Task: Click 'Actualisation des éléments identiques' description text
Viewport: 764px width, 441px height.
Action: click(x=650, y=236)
..............................
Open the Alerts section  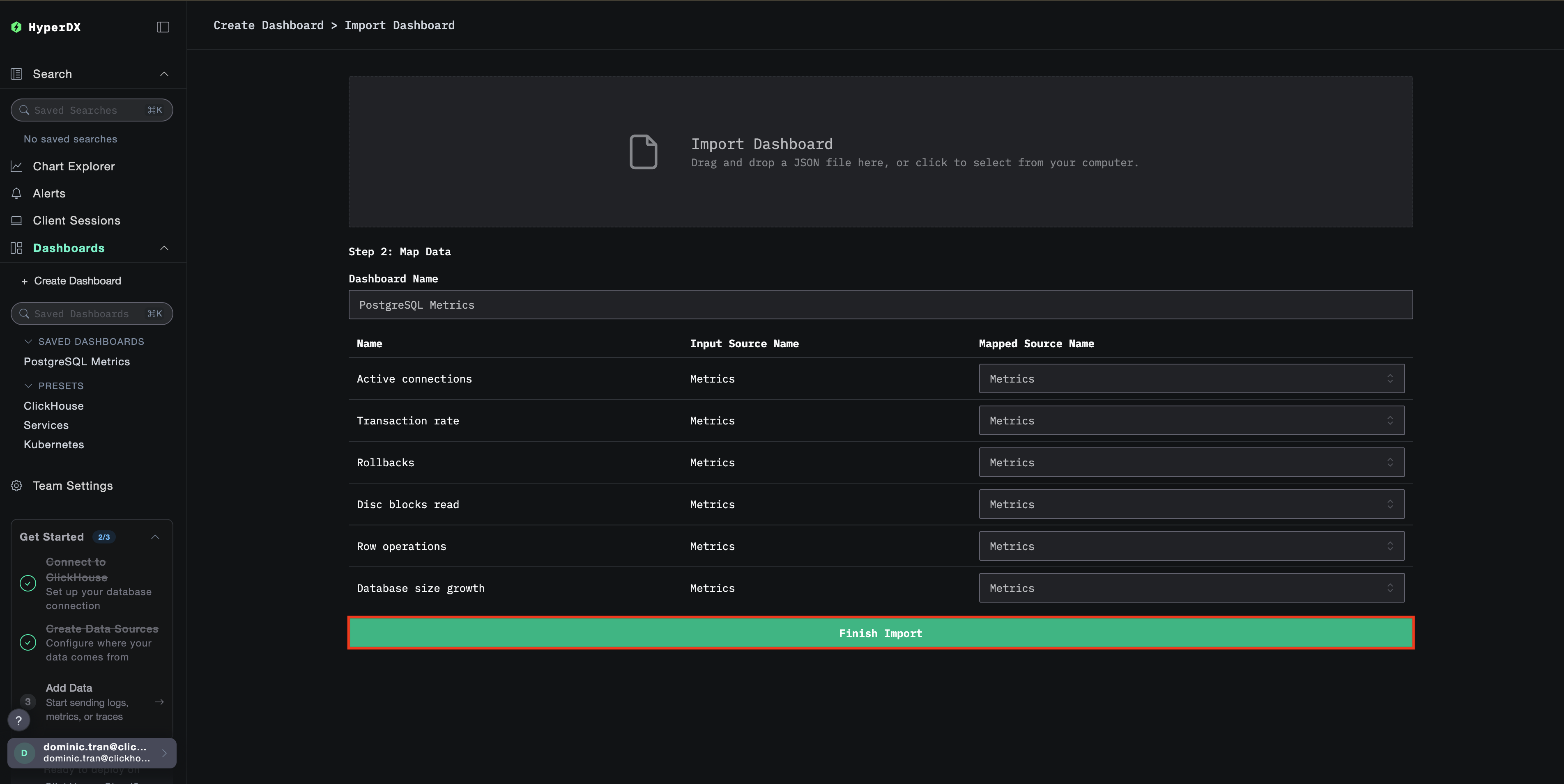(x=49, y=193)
..............................
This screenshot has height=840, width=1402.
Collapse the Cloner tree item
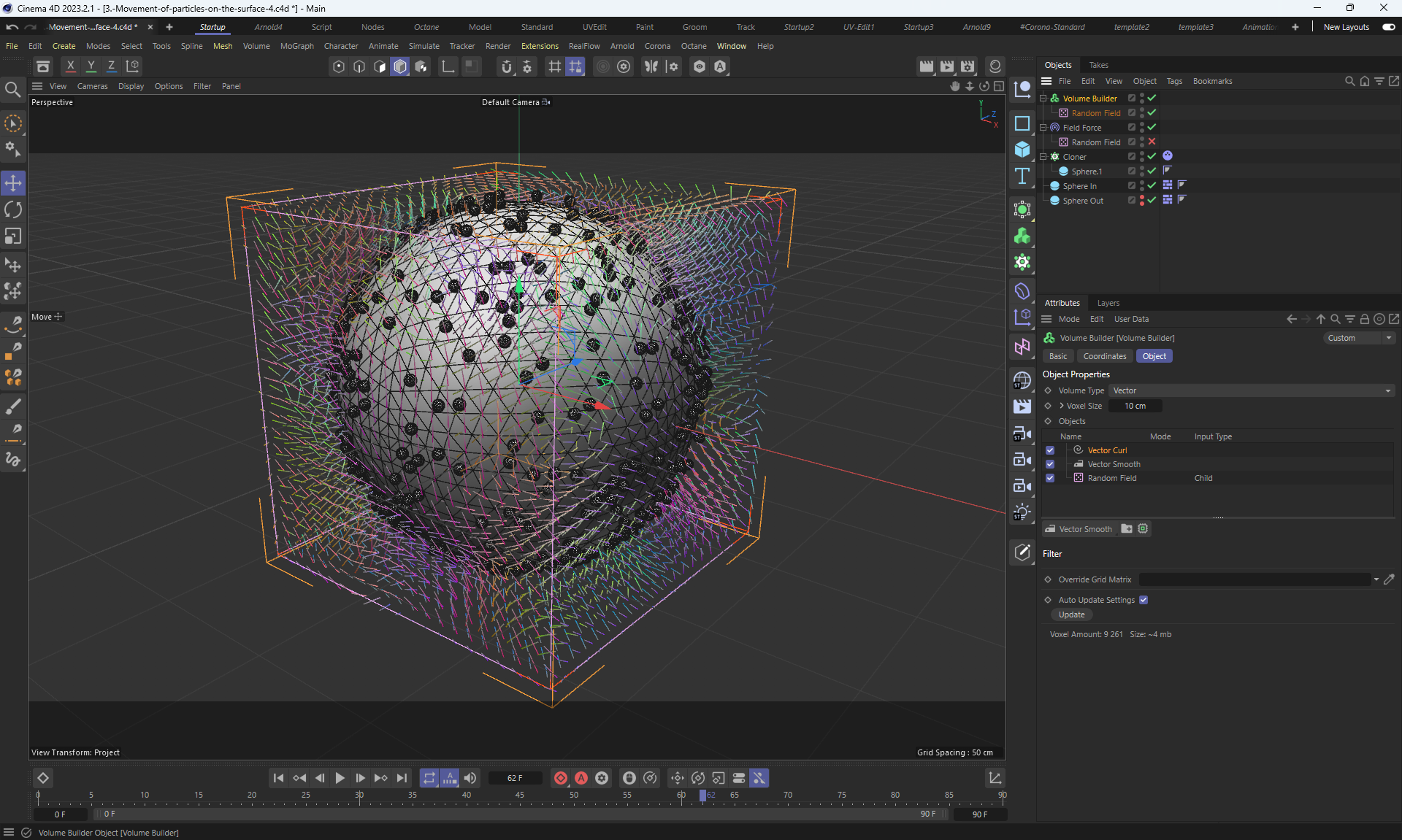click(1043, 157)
..............................
Problem to solve: Please report every line above that holds the string "height", with case counting.

Task output:
Viewport: 764px width, 441px height.
This screenshot has height=840, width=1402.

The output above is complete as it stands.